Pitchfork bifurcations in blood-cell shaped dipolar Bose-Einstein condensates

TL;DR

This paper introduces a Gaussian wave packet method as an effective alternative to numerical solutions for analyzing blood-cell shaped dipolar Bose-Einstein condensates, revealing bifurcation-driven collapse mechanisms.

Contribution

The study demonstrates that coupled Gaussian wave packets can explore both stable and unstable solutions of the Gross-Pitaevskii equation, providing new insights into collapse phenomena.

Findings

Identification of pitchfork bifurcation leading to instability

Gaussian wave packets effectively model collapse dynamics

Clarification of the collapse mechanism in dipolar condensates

Abstract

We demonstrate that the method of coupled Gaussian wave packets is a full-fledged alternative to direct numerical solutions of the Gross-Pitaevskii equation of condensates with electromagnetically induced attractive 1/r interaction, or with dipole-dipole interaction.

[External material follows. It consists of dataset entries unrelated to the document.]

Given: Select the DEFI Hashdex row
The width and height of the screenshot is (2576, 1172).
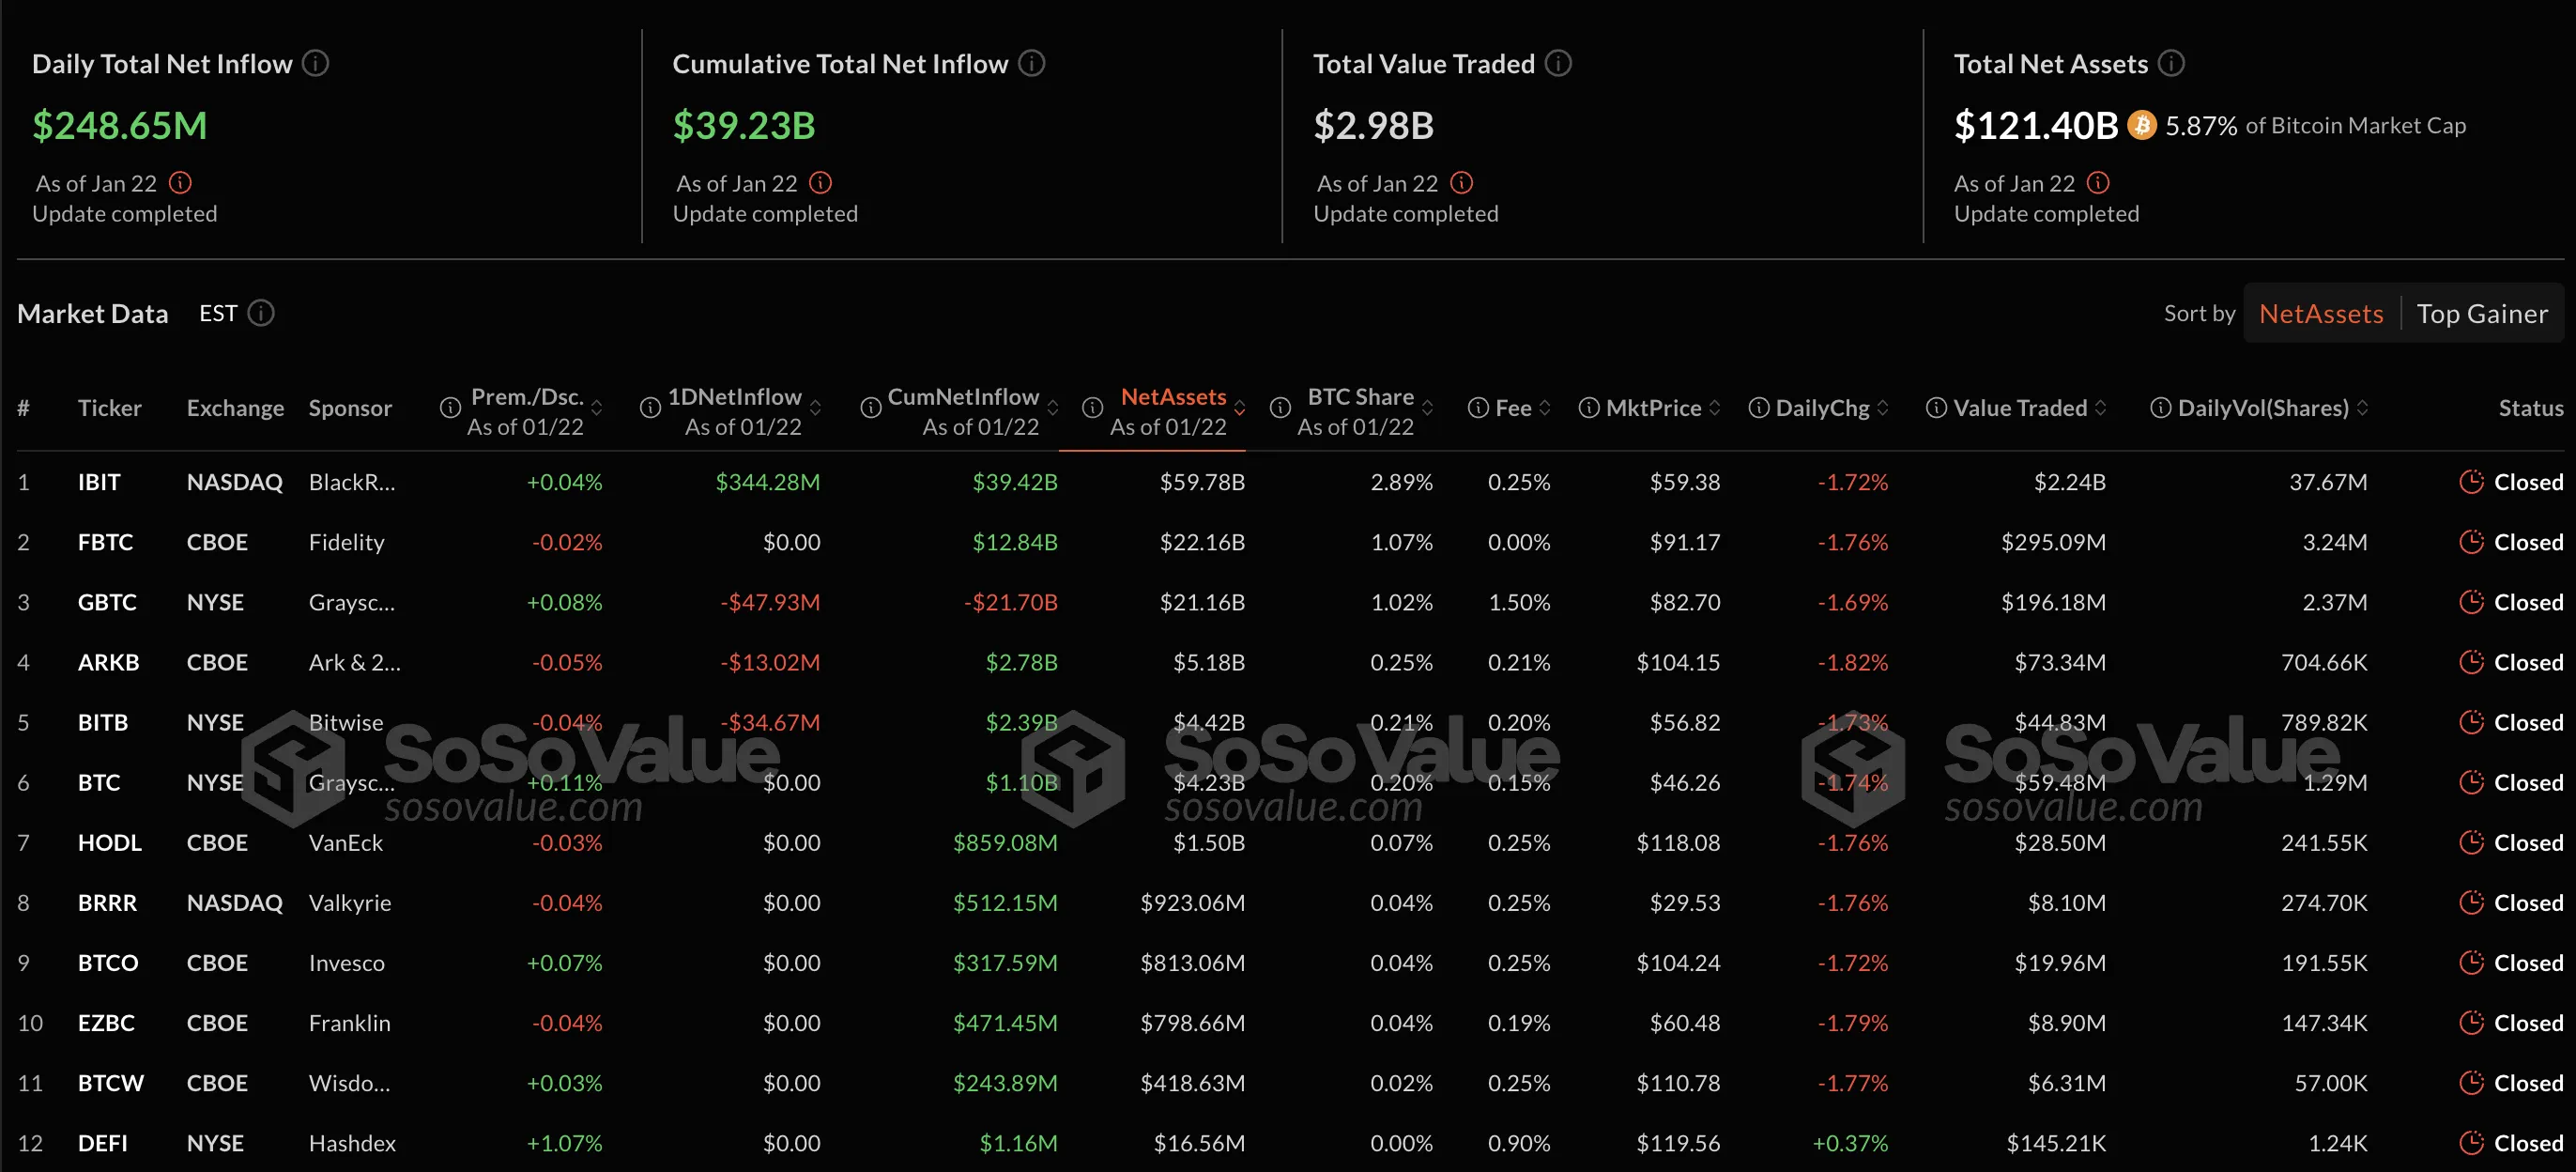Looking at the screenshot, I should (103, 1143).
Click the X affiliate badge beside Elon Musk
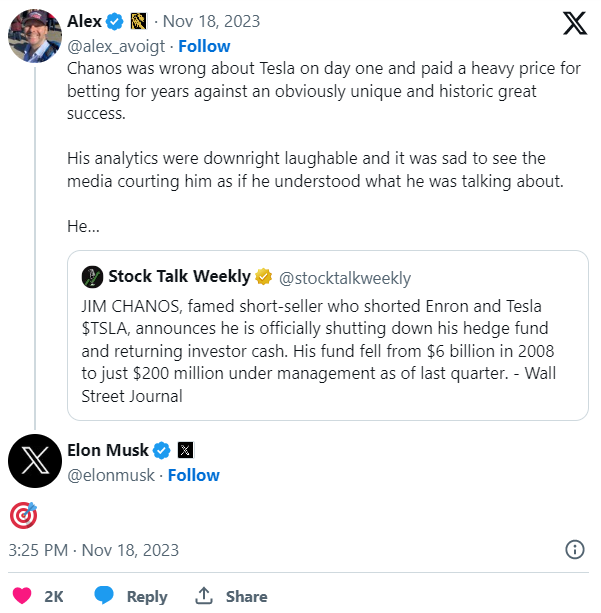This screenshot has height=613, width=601. [x=185, y=450]
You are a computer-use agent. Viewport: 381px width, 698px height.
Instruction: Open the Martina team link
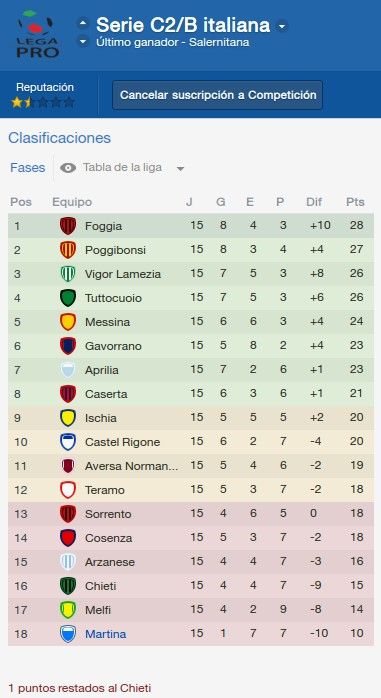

Moreover, Gaussian wave packets are superior in that they are capable of producing both stable and unstable stationary solutions, and thus of giving access to yet unexplored regions of the space of solutions of the Gross-Pitaevskii equation. We apply the method to clarify the theoretical nature of the collapse mechanism of blood-cell shaped dipolar condensates: On the route to collapse the condensate passes through a pitchfork bifurcation, where the ground state itself turns unstable, before it finally vanishes in a tangent bifurcation.